On My Visiting Ed's Studio

Ed has taken on each of his studios with a willful determination to make something which is exclusively his and containing all he needs to feel himself in the space. He has resembled a Bowerbird bringing amulets and colored glass to its twig bower where it then performs the ritual display it is genetically destined to complete. The studios were filled with books, chains of beads, Buddhas, art of fellow artists, postcards of Paris and the Dalai Lama–everything converging and verging toward the chaotic. They were generative of, and responding to, a need to create something meaningful and beautiful, a driving force that he has lived with for as long as I have known him.

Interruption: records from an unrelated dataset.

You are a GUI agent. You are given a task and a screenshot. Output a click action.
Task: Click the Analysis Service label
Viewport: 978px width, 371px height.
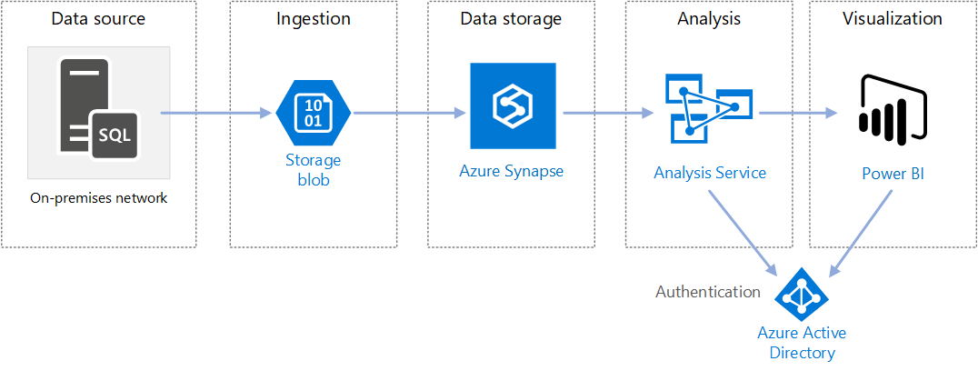coord(710,173)
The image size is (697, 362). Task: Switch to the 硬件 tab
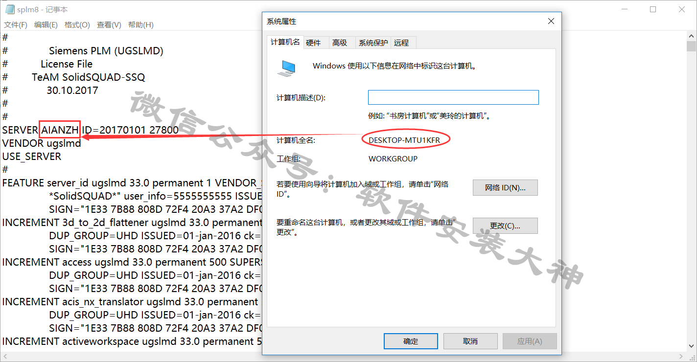(x=313, y=43)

Ed has made good work in his studios but has not always been satisfied with its reception. Nor, I believe, was he able to accept the notion that, although making art was a profoundly complex and absorbing process, it could never be a completely transformational act. In the end, he was left on his own to regard and know himself more completely and to find greater self-acceptance and understanding.

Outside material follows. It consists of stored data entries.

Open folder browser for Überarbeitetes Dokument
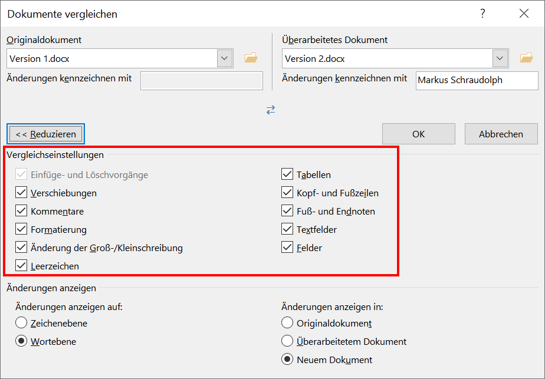The height and width of the screenshot is (379, 545). [x=526, y=58]
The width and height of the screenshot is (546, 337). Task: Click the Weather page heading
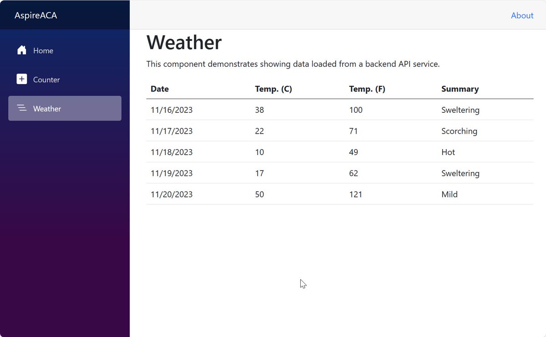[184, 42]
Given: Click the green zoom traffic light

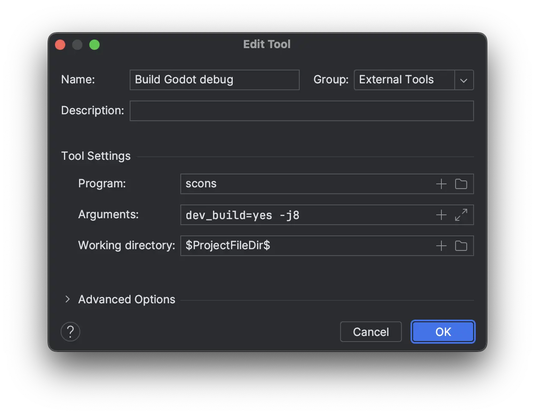Looking at the screenshot, I should [94, 44].
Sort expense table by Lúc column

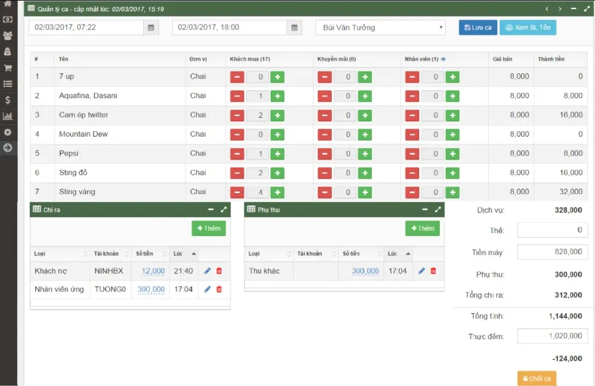185,254
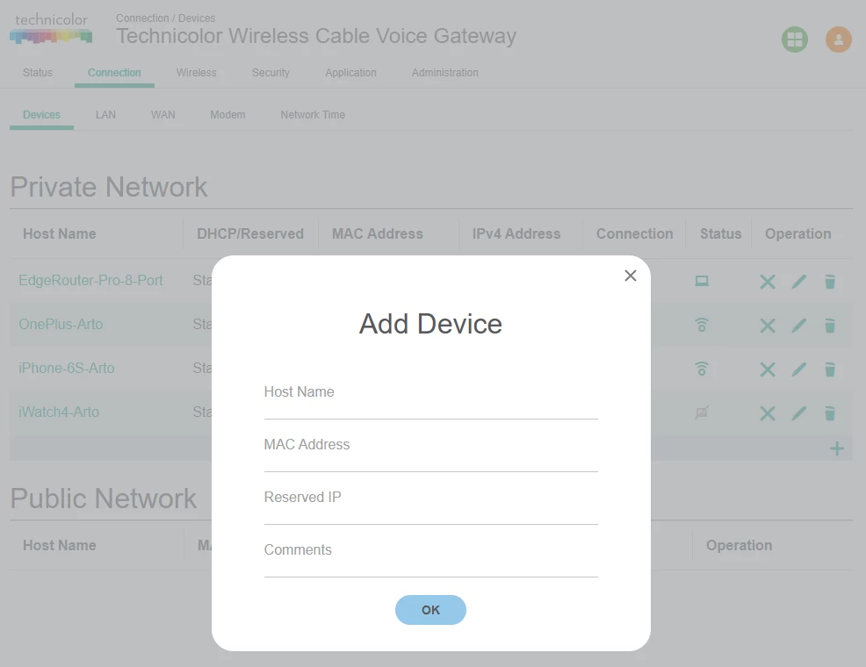Open the orange user account icon
Image resolution: width=866 pixels, height=667 pixels.
tap(839, 39)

Ed closed down his last studio several months ago. His decision involved a couple of things, including his desire to spend more time writing. When he was offered a show, he decided to find another studio. I went to see the space and his new work recently. It is in a bustling building on West 26th Street with elevators filled by young people with a keen awareness of how they look to others, but seemingly oblivious to the gray haired, preoccupied man in paint-covered shorts and shoes, carrying multiple book bags, who gets on and off at the 13th floor.

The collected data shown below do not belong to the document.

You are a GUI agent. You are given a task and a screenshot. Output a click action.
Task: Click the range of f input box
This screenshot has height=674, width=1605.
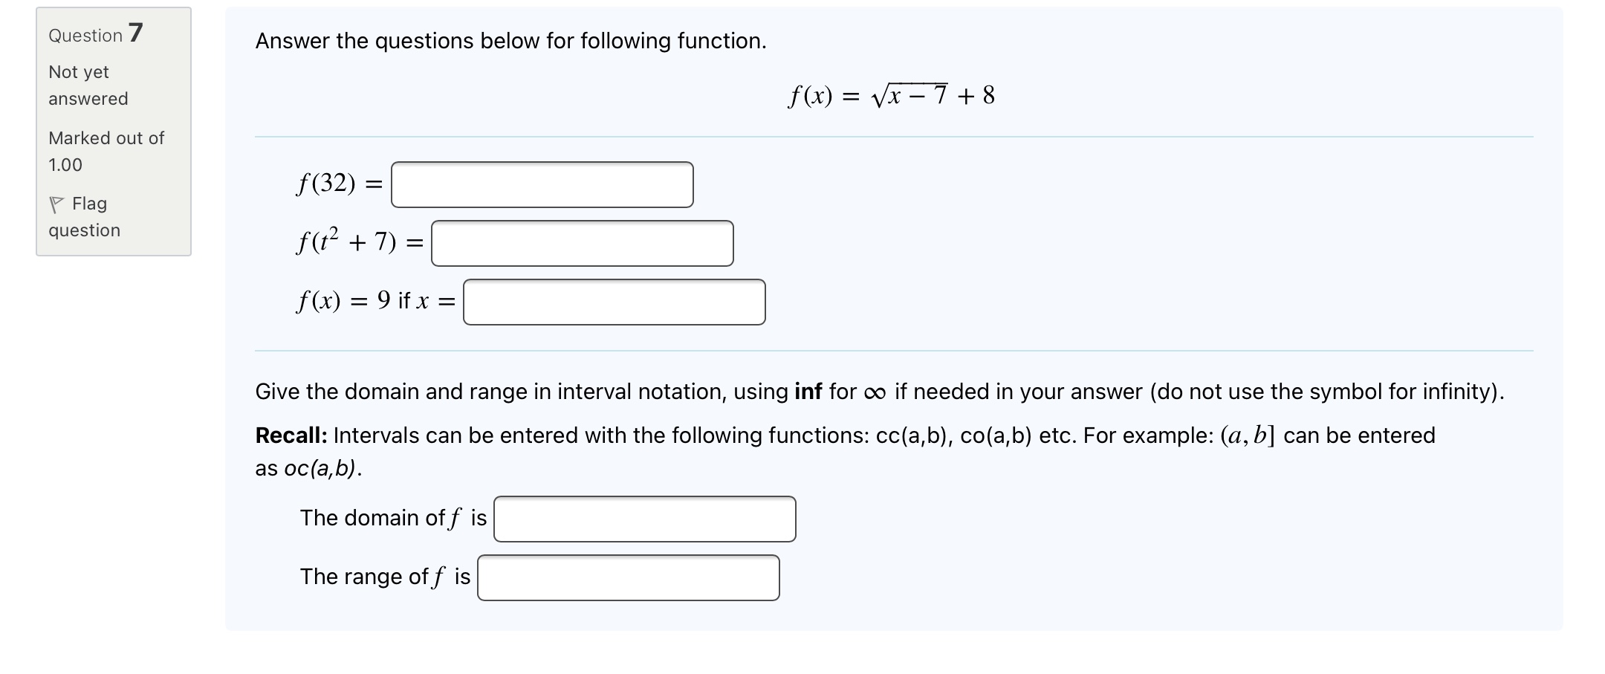click(x=628, y=577)
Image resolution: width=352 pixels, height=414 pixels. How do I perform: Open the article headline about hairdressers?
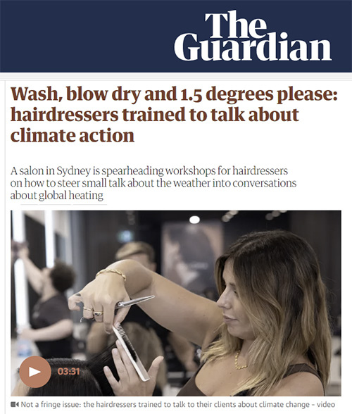[x=174, y=115]
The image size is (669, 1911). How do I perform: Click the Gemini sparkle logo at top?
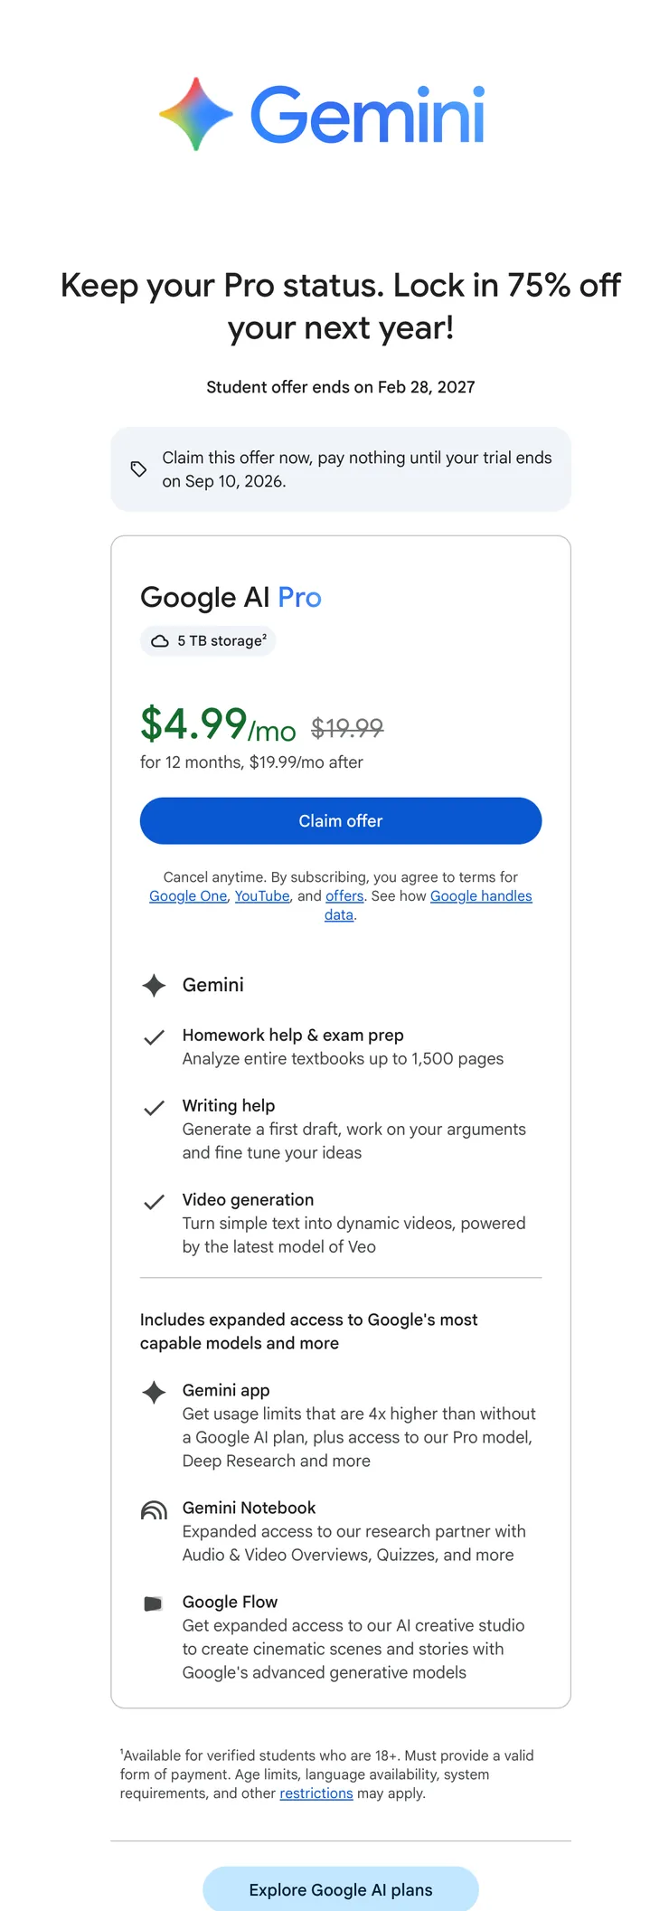196,114
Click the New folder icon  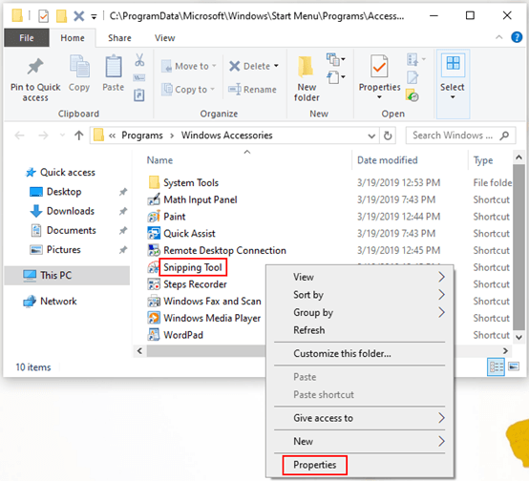[x=306, y=66]
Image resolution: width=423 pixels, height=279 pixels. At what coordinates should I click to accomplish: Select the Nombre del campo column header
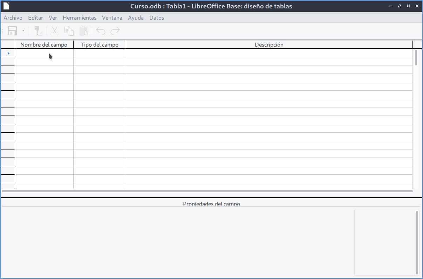tap(44, 44)
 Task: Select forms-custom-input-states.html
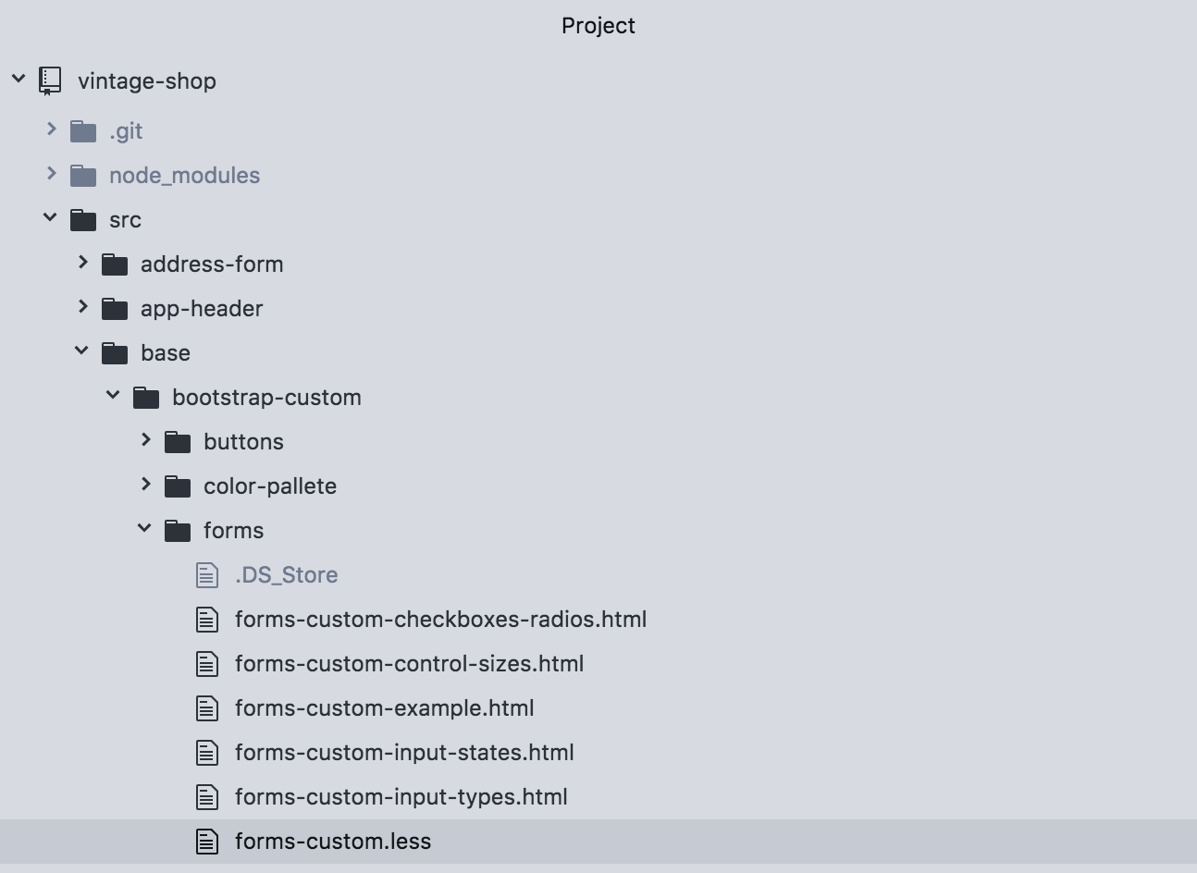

The new studio seems to suit Ed well, particularly at this stage in his lifelong journey as an artist. It is smaller, simpler, a rectangular footprint with a straightforward dimension of 14' x 40'. No water source, no sink. A raised floor to protect the underfloor from the mass of paint that collects from his method of pouring paint on his canvases.

Ed has brought only three objects to this new studio–a sculpture he himself made of a Santos enclosed in an old bird cage, a wonderful old stone Buddha head and a not-so-good seated Buddha I had given him years ago.

Intentionally or not, Ed has created a space in which he can see himself in a clearer light, less encumbered by some of the complexities that besieged him in the past, perhaps less intensely driven, but certainly more aware of his specific limitations and increasingly in touch with what is important to him.

His current work reflects something similar: singular images with a profound silence, weighty, but not burdened, informed by a more confident sense of what knowledge is worth conveying. These paintings seem to be more easily accessible than those he has previously made. Dillon has said that they are chilling. I think they are more appropriately described as still, with a beauty that reflects a forceful simplicity and an increased sense of stasis. Each work evokes a sensibility that is deeply layered and reaches far into Ed’s lived life. He has learned to speak in a language that he has sought in the past, but which has at times evaded him. Its meaning is amplified by its reference to The Aeneid and the remarkable poetry of Susan Stewart.

Sometimes Ed himself becomes a visitor to his studio. When he leaves new paintings to dry and for the colors to emerge, he must engage with what he finds on his return two or three days later. At times, what he discovers is different than what he left or what he intended. Sometimes he finds it very disappointing.

There is no knowing what Ed may look for in the future, or whether he’ll turn to writing and leave painting behind. But for the moment, this work seems very important and true to Ed. It reflects his having stopped for a moment in time, looked forward and back, and in painting from the perspective of his 75 years and an extraordinarily inquisitive mind, he has found something quite moving and beautiful.